The Friendship Pattern That Looks Normal But Therapists Say Is Slowly Draining Your Mental Health
Friendship and mental health have been getting more attention across the U.S. as survey data and therapy demand continue to show high levels of stress, loneliness, and burnout. Therapists say one of the most common patterns they see is the one-sided friendship, a dynamic that can look normal at first but gradually leave one person emotionally exhausted.
Therapists are flagging a common pattern with measurable mental health effects

Licensed therapists and psychologists have increasingly pointed to one-sided friendships as a repeat issue in clinical settings in 2024 and 2025. The pattern is simple: one person regularly initiates contact, provides support, remembers important dates, and makes time, while the other shows up mostly when they need something, according to guidance published by Mental Health America and therapists interviewed by national outlets this year.
That imbalance matters because social support is tied to health outcomes. The U.S. Surgeon General’s 2023 advisory on loneliness and isolation said weak or strained social connection is associated with a higher risk of depression, anxiety, and even cardiovascular disease, putting friendship quality, not just friendship quantity, under closer review.
Therapists say the draining part is often cumulative. The American Psychological Association has repeatedly reported elevated stress among U.S. adults in recent years, and clinicians say relationships that require constant emotional labor can add to that load even when there is no dramatic falling out.
What this looks like in everyday life across the U.S.

In practical terms, therapists say the warning signs are usually consistent and easy to miss.
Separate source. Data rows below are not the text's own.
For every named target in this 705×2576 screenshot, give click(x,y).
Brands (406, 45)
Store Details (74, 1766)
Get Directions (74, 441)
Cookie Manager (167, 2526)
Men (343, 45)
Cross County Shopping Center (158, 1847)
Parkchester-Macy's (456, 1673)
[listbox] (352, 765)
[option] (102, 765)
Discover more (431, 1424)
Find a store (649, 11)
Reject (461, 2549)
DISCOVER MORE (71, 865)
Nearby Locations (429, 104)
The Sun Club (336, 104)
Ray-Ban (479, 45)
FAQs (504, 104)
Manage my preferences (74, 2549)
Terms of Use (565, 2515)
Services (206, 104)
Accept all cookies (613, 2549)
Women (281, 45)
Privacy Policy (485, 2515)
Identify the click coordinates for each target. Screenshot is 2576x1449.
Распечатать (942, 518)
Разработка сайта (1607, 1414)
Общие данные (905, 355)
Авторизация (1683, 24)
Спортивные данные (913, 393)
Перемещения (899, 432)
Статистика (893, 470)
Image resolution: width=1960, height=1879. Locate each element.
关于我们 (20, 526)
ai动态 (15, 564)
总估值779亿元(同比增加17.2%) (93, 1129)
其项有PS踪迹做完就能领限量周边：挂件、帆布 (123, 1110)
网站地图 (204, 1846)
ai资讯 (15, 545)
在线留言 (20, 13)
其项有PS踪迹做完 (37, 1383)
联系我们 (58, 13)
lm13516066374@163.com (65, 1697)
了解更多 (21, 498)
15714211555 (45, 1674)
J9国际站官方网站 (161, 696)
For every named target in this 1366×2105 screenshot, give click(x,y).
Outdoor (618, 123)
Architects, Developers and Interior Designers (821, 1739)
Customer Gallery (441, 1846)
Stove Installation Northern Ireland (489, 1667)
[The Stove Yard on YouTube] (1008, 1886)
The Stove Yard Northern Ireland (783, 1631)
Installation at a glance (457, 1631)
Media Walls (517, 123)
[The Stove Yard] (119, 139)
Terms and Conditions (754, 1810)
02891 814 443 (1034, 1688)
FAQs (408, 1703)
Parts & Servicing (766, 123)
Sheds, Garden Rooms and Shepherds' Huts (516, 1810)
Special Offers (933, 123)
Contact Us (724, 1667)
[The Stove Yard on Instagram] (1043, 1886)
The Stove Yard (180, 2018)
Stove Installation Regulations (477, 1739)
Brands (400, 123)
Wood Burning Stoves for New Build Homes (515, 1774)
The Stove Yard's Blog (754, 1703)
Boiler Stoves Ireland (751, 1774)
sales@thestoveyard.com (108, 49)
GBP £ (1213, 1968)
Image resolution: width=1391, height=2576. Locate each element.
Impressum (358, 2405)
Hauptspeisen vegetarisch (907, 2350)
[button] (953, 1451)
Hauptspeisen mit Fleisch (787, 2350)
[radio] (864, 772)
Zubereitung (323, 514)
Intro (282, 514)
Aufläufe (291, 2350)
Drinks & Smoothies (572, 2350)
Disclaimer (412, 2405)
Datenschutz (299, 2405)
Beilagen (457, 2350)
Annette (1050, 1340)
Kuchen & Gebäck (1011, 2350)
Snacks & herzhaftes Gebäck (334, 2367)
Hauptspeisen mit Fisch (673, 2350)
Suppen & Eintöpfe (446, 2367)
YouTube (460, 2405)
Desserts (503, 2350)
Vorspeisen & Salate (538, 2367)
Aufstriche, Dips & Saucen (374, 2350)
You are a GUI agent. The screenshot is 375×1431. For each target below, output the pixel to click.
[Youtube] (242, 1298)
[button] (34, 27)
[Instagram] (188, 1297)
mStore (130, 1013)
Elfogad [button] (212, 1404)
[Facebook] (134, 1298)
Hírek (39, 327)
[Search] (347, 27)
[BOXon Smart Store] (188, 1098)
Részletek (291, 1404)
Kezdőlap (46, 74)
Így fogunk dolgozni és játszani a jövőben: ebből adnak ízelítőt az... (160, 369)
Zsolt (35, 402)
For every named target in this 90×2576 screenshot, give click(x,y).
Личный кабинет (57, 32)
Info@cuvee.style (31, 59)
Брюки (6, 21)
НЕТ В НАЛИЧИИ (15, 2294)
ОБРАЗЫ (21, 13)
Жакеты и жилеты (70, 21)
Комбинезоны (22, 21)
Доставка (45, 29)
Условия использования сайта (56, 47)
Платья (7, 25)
A person may notice that they sent the last 8 texts, handled every check-in after a crisis, or were available for late-night calls but got little response when they needed support, a pattern described by clinicians in New York, California, and Illinois in 2024 interviews and practice guidance.
What is confirmed is that reciprocity is a core marker of healthy friendship in psychology research. The Cleveland Clinic and Mayo Clinic have both published patient guidance noting that supportive relationships should not feel persistently one-sided, though neither health system gives a national count for how many friendships fit that pattern.
What is not known is how many Americans are currently dealing with this exact dynamic, because no federal agency tracks one-sided friendships as a standalone category. Still, the Centers for Disease Control and Prevention and Gallup have both reported broad concern about stress and mental well-being, giving therapists a larger backdrop for why these relationships are getting more attention.
Why it happens and what people can realistically expect

Therapists say several forces can push friendships into imbalance over time. Busy schedules, caregiving demands, remote communication habits, and burnout all affect how people show up, and the American Time Use Survey from the U.S. Bureau of Labor Statistics has long documented how work and caregiving hours compete with social time.
Clinicians also say technology can hide the problem. A friendship may appear active because of frequent likes, short replies, or occasional memes, but therapists told health publications in 2024 that digital contact does not always equal reliable support, especially when difficult conversations or practical help are missing.
For most people, the takeaway is not that every uneven season means a friendship is unhealthy. Therapists say the concern is persistence over months, not one hard week or one canceled plan, and many recommend looking for patterns in effort, responsiveness, and repair, a standard reflected in current clinical advice from major U.S. health systems in 2024 and 2025.